▶ Directions
Reproduce the following data verbatim, line by line, without any alteration.

Text and item location entries:
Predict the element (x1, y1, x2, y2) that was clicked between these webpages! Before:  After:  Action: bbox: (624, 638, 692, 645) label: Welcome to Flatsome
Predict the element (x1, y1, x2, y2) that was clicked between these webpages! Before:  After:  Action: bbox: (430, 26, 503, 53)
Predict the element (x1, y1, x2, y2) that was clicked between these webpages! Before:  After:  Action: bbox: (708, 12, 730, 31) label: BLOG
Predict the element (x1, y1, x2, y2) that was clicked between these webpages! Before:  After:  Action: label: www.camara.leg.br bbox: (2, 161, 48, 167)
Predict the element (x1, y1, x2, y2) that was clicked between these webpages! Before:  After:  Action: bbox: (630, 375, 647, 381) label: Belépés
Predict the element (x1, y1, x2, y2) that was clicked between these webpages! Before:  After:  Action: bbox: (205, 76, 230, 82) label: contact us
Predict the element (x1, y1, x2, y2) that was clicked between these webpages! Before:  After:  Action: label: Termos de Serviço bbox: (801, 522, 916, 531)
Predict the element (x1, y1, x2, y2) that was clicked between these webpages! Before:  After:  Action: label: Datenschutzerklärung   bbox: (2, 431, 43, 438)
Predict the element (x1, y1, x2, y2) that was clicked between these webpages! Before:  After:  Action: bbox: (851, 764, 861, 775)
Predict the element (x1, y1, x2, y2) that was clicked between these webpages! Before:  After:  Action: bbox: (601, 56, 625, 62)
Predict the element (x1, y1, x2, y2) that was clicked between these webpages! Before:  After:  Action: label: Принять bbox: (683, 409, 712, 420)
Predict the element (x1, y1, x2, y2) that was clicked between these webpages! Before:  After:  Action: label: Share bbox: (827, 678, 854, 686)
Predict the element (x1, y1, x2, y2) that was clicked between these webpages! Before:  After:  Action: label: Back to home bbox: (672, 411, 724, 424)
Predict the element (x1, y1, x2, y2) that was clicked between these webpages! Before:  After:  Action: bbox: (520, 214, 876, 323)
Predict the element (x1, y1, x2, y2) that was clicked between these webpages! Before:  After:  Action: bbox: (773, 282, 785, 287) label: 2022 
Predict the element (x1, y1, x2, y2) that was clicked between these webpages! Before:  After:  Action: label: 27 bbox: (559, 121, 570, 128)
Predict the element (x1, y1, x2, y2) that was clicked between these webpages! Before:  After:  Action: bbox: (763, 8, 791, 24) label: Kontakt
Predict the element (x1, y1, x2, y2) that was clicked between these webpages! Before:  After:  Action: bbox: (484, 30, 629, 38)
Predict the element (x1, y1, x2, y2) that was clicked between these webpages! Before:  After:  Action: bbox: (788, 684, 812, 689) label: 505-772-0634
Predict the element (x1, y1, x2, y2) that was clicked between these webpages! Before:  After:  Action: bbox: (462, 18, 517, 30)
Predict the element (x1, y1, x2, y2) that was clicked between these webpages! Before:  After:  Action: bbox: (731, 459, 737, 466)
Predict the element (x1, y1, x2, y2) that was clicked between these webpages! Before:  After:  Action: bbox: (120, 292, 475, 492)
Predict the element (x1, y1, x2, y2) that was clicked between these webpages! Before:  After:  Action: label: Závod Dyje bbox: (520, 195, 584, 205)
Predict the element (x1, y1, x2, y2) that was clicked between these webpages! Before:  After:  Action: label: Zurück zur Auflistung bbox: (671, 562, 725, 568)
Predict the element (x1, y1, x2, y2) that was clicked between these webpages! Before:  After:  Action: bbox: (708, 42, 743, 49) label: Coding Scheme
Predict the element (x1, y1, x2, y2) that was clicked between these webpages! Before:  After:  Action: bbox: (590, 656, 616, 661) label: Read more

▶ Written answer
Predict the element (x1, y1, x2, y2) that was clicked between these webpages! Before:  After:  Action: bbox: (624, 638, 692, 645) label: Welcome to Flatsome
Predict the element (x1, y1, x2, y2) that was clicked between these webpages! Before:  After:  Action: bbox: (430, 26, 503, 53)
Predict the element (x1, y1, x2, y2) that was clicked between these webpages! Before:  After:  Action: bbox: (708, 12, 730, 31) label: BLOG
Predict the element (x1, y1, x2, y2) that was clicked between these webpages! Before:  After:  Action: label: www.camara.leg.br bbox: (2, 161, 48, 167)
Predict the element (x1, y1, x2, y2) that was clicked between these webpages! Before:  After:  Action: bbox: (630, 375, 647, 381) label: Belépés
Predict the element (x1, y1, x2, y2) that was clicked between these webpages! Before:  After:  Action: bbox: (205, 76, 230, 82) label: contact us
Predict the element (x1, y1, x2, y2) that was clicked between these webpages! Before:  After:  Action: label: Termos de Serviço bbox: (801, 522, 916, 531)
Predict the element (x1, y1, x2, y2) that was clicked between these webpages! Before:  After:  Action: label: Datenschutzerklärung   bbox: (2, 431, 43, 438)
Predict the element (x1, y1, x2, y2) that was clicked between these webpages! Before:  After:  Action: bbox: (851, 764, 861, 775)
Predict the element (x1, y1, x2, y2) that was clicked between these webpages! Before:  After:  Action: bbox: (601, 56, 625, 62)
Predict the element (x1, y1, x2, y2) that was clicked between these webpages! Before:  After:  Action: label: Принять bbox: (683, 409, 712, 420)
Predict the element (x1, y1, x2, y2) that was clicked between these webpages! Before:  After:  Action: label: Share bbox: (827, 678, 854, 686)
Predict the element (x1, y1, x2, y2) that was clicked between these webpages! Before:  After:  Action: label: Back to home bbox: (672, 411, 724, 424)
Predict the element (x1, y1, x2, y2) that was clicked between these webpages! Before:  After:  Action: bbox: (520, 214, 876, 323)
Predict the element (x1, y1, x2, y2) that was clicked between these webpages! Before:  After:  Action: bbox: (773, 282, 785, 287) label: 2022 
Predict the element (x1, y1, x2, y2) that was clicked between these webpages! Before:  After:  Action: label: 27 bbox: (559, 121, 570, 128)
Predict the element (x1, y1, x2, y2) that was clicked between these webpages! Before:  After:  Action: bbox: (763, 8, 791, 24) label: Kontakt
Predict the element (x1, y1, x2, y2) that was clicked between these webpages! Before:  After:  Action: bbox: (484, 30, 629, 38)
Predict the element (x1, y1, x2, y2) that was clicked between these webpages! Before:  After:  Action: bbox: (788, 684, 812, 689) label: 505-772-0634
Predict the element (x1, y1, x2, y2) that was clicked between these webpages! Before:  After:  Action: bbox: (462, 18, 517, 30)
Predict the element (x1, y1, x2, y2) that was clicked between these webpages! Before:  After:  Action: bbox: (731, 459, 737, 466)
Predict the element (x1, y1, x2, y2) that was clicked between these webpages! Before:  After:  Action: bbox: (120, 292, 475, 492)
Predict the element (x1, y1, x2, y2) that was clicked between these webpages! Before:  After:  Action: label: Závod Dyje bbox: (520, 195, 584, 205)
Predict the element (x1, y1, x2, y2) that was clicked between these webpages! Before:  After:  Action: label: Zurück zur Auflistung bbox: (671, 562, 725, 568)
Predict the element (x1, y1, x2, y2) that was clicked between these webpages! Before:  After:  Action: bbox: (708, 42, 743, 49) label: Coding Scheme
Predict the element (x1, y1, x2, y2) that was clicked between these webpages! Before:  After:  Action: bbox: (590, 656, 616, 661) label: Read more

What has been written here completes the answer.